Les devoirs personnels controversés des concubins

L'ingénierie notariale au service du projet de l'entreprise

Les devoirs personnels controversés des concubins

Rapport du 118e Congrès des notaires de France - Dernière date de mise à jour le 31 janvier 2022
– Existence d'un devoir de fidélité de fait. – De nombreux auteurs considèrent que le concubinage ne génère aucune obligation de fidélité140, puisqu'il n'est prévu par aucun texte.
Cet avis doctrinal est confirmé par certains juges du fond141 et par ceux de la Haute juridiction. La Cour de cassation a pu indiquer que la fidélité naît dans le mariage, sans vérifier si cette fidélité était respectée antérieurement au mariage142.
Pourtant, en pratique, la majorité des concubins respectent un tel devoir de fidélité. Ce qui laisse à penser qu'il s'agit d'une fidélité de fait et non d'une fidélité de droit143. Une fidélité qui serait équivalente à celle existant dans le mariage, mais à un degré différent144.
– Existence d'un devoir de respect. – De nombreux auteurs considèrent que « le concubinage est un contrat de couple respectable au sein duquel doit régner le respect et non l'incivilité »145, même si ce devoir n'est prévu par aucun texte.
À ce propos, le concubin peut compter sur tout un arsenal de protection pénale, lequel ne tient pas compte de la situation matrimoniale des victimes.

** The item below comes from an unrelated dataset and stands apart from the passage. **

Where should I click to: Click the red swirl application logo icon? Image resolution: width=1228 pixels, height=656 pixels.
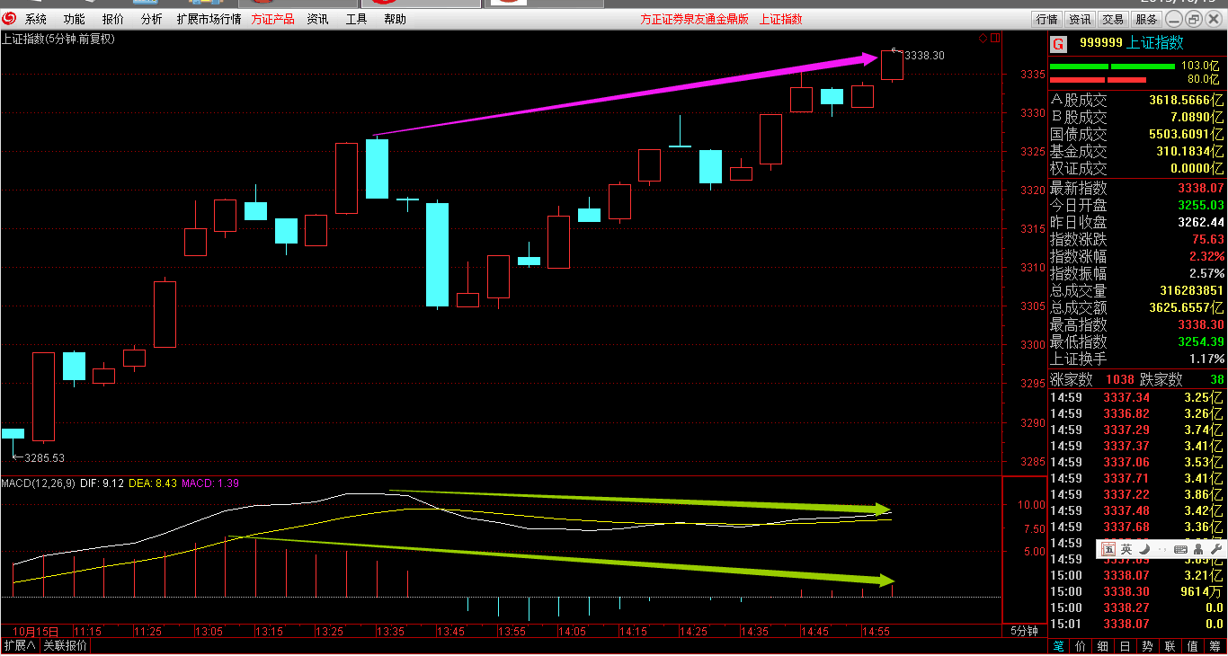[9, 19]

Depuis la loi du 4 avril 2006, le dispositif pénal de protection contre les violences conjugales est unifié pour l'ensemble des couples, quel que soit le mode de conjugalité.
Sur le plan civil, la loi no 2010-769 du 9 juillet 2010, relative aux violences faites spécifiquement aux femmes, aux victimes au sein des couples et aux incidences de ces dernières sur les enfants, a permis l'adoption d'un dispositif de protection à l'égard de l'ensemble des femmes vivant en couple ou ayant vécu en couple146. Aussi, le législateur a institué un titre spécial au sein du livre I du Code civil, intitulé « Des mesures de protection des victimes de violences », lequel introduit de nouveaux articles – 515-9 à 515-13 du Code civil – qui protègent la femme (et l'enfant) en danger. Les lois no 2014-873 du 4 août 2014 et no 2015-1402 du 5 novembre 2015 sont venues compléter et renforcer ce dispositif. L'ensemble de ces textes permettent notamment au juge aux affaires familiales de délivrer en urgence une ordonnance de protection lorsqu'une femme est victime de violences portées par l'époux ou l'ancien époux, le partenaire ou l'ancien partenaire, ou le concubin ou l'ancien concubin, et mettant en danger sa personne.
Nous renvoyons sur ce point au rapport du 106e Congrès des notaires de France :
– Existence d'un devoir d'entraide. – De nombreux auteurs considèrent que le concubinage comprend une obligation naturelle et spontanée de secours et d'assistance147, même si elle n'est prévue par aucun texte.
La Cour de cassation l'a confirmé dans un arrêt rendu par sa première chambre civile le 2 avril 2008148. Un concubin peut voir sa responsabilité engagée sur le fondement de l'article 1240 du Code civil (ancien art. 1382) pour défaut d'assistance.